Update the lines below so that every "Where should I click to" reads "Where do I click to", and leave everything else untouched.

-- Start Data section --

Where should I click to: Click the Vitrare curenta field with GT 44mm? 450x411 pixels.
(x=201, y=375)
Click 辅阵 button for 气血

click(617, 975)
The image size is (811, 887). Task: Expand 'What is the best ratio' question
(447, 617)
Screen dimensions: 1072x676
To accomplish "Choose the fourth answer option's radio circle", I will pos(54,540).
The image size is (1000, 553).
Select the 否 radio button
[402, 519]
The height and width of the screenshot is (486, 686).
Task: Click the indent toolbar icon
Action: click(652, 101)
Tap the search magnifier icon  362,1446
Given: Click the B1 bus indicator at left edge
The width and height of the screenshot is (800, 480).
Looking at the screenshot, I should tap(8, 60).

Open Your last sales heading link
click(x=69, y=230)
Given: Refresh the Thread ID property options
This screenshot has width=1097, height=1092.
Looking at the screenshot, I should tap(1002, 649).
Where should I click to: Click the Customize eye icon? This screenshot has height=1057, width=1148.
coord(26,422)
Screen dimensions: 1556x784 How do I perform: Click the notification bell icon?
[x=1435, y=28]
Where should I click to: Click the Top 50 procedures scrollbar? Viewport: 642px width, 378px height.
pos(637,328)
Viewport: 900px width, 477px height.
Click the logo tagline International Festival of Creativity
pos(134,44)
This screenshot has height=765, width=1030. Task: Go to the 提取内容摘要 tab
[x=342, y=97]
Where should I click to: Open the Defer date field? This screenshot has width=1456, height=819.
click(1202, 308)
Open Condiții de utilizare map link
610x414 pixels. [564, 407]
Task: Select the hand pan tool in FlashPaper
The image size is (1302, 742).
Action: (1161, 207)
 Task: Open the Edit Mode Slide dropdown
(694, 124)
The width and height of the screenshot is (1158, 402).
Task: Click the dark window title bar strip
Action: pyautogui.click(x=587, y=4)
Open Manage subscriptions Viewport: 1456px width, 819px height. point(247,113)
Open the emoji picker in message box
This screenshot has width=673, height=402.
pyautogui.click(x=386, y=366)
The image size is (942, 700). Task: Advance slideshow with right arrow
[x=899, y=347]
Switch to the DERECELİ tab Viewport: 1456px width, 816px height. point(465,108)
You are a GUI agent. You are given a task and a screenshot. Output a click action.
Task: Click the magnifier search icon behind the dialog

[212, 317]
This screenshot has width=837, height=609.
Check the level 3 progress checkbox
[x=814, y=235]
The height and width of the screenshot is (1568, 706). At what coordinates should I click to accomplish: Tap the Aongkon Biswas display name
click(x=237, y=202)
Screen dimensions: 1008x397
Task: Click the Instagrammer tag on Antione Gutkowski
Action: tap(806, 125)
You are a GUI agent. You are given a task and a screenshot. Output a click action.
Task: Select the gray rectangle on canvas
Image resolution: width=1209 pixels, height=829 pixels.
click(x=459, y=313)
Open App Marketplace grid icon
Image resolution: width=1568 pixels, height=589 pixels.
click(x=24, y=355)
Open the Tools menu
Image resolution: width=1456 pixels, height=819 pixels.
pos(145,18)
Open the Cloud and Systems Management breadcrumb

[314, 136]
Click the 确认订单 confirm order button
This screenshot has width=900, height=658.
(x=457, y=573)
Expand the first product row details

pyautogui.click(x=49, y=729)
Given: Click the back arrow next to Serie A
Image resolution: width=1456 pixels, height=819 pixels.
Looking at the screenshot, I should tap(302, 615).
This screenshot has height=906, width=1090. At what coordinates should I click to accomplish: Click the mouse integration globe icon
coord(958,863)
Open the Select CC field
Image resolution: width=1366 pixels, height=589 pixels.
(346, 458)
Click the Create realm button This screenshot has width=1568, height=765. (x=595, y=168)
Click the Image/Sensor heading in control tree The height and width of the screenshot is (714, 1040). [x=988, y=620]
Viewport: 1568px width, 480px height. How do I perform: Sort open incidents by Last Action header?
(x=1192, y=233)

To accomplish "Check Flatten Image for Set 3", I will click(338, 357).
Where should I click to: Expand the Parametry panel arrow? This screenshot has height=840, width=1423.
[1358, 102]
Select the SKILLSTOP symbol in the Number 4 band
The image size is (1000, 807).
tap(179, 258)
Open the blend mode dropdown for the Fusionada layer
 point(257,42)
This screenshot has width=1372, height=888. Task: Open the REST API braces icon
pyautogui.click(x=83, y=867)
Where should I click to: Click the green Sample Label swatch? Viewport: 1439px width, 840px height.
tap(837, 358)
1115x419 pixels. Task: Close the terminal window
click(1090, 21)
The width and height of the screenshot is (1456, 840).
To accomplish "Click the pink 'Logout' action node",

-- End Data section --

§ Exercise result
Where do I click to: Click the Vitrare curenta field with GT 44mm? 450x411 pixels.
(x=201, y=375)
Click 辅阵 button for 气血

click(617, 975)
The image size is (811, 887). Task: Expand 'What is the best ratio' question
(447, 617)
Screen dimensions: 1072x676
To accomplish "Choose the fourth answer option's radio circle", I will pos(54,540).
The image size is (1000, 553).
Select the 否 radio button
[402, 519]
The height and width of the screenshot is (486, 686).
Task: Click the indent toolbar icon
Action: click(652, 101)
Tap the search magnifier icon  362,1446
Given: Click the B1 bus indicator at left edge
The width and height of the screenshot is (800, 480).
Looking at the screenshot, I should tap(8, 60).

Open Your last sales heading link
click(x=69, y=230)
Given: Refresh the Thread ID property options
This screenshot has width=1097, height=1092.
Looking at the screenshot, I should tap(1002, 649).
Where do I click to: Click the Customize eye icon? This screenshot has height=1057, width=1148.
coord(26,422)
Screen dimensions: 1556x784 How do I perform: Click the notification bell icon?
[x=1435, y=28]
Where do I click to: Click the Top 50 procedures scrollbar? Viewport: 642px width, 378px height.
pos(637,328)
Viewport: 900px width, 477px height.
Click the logo tagline International Festival of Creativity
pos(134,44)
This screenshot has height=765, width=1030. Task: Go to the 提取内容摘要 tab
[x=342, y=97]
Where do I click to: Open the Defer date field? This screenshot has width=1456, height=819.
click(1202, 308)
Open Condiții de utilizare map link
610x414 pixels. [564, 407]
Task: Select the hand pan tool in FlashPaper
The image size is (1302, 742).
Action: (1161, 207)
 Task: Open the Edit Mode Slide dropdown
(694, 124)
The width and height of the screenshot is (1158, 402).
Task: Click the dark window title bar strip
Action: pyautogui.click(x=587, y=4)
Open Manage subscriptions Viewport: 1456px width, 819px height. point(247,113)
Open the emoji picker in message box
This screenshot has width=673, height=402.
pyautogui.click(x=386, y=366)
The image size is (942, 700). Task: Advance slideshow with right arrow
[x=899, y=347]
Switch to the DERECELİ tab Viewport: 1456px width, 816px height. point(465,108)
You are a GUI agent. You are given a task and a screenshot. Output a click action.
Task: Click the magnifier search icon behind the dialog

[212, 317]
This screenshot has width=837, height=609.
Check the level 3 progress checkbox
[x=814, y=235]
The height and width of the screenshot is (1568, 706). At what coordinates should I click to accomplish: Tap the Aongkon Biswas display name
click(x=237, y=202)
Screen dimensions: 1008x397
Task: Click the Instagrammer tag on Antione Gutkowski
Action: tap(806, 125)
You are a GUI agent. You are given a task and a screenshot. Output a click action.
Task: Select the gray rectangle on canvas
Image resolution: width=1209 pixels, height=829 pixels.
click(x=459, y=313)
Open App Marketplace grid icon
Image resolution: width=1568 pixels, height=589 pixels.
click(x=24, y=355)
Open the Tools menu
Image resolution: width=1456 pixels, height=819 pixels.
pos(145,18)
Open the Cloud and Systems Management breadcrumb

[314, 136]
Click the 确认订单 confirm order button
This screenshot has width=900, height=658.
(x=457, y=573)
Expand the first product row details

pyautogui.click(x=49, y=729)
Given: Click the back arrow next to Serie A
Image resolution: width=1456 pixels, height=819 pixels.
Looking at the screenshot, I should tap(302, 615).
This screenshot has height=906, width=1090. At what coordinates should I click to accomplish: Click the mouse integration globe icon
coord(958,863)
Open the Select CC field
Image resolution: width=1366 pixels, height=589 pixels.
(346, 458)
Click the Create realm button This screenshot has width=1568, height=765. (x=595, y=168)
Click the Image/Sensor heading in control tree The height and width of the screenshot is (714, 1040). [x=988, y=620]
Viewport: 1568px width, 480px height. How do I perform: Sort open incidents by Last Action header?
(x=1192, y=233)

To accomplish "Check Flatten Image for Set 3", I will click(338, 357).
Where do I click to: Expand the Parametry panel arrow? This screenshot has height=840, width=1423.
[1358, 102]
Select the SKILLSTOP symbol in the Number 4 band
The image size is (1000, 807).
tap(179, 258)
Open the blend mode dropdown for the Fusionada layer
 point(257,42)
This screenshot has width=1372, height=888. Task: Open the REST API braces icon
pyautogui.click(x=83, y=867)
Where do I click to: Click the green Sample Label swatch? Viewport: 1439px width, 840px height.
tap(837, 358)
1115x419 pixels. Task: Close the terminal window
click(1090, 21)
The width and height of the screenshot is (1456, 840).
To accomplish "Click the pink 'Logout' action node",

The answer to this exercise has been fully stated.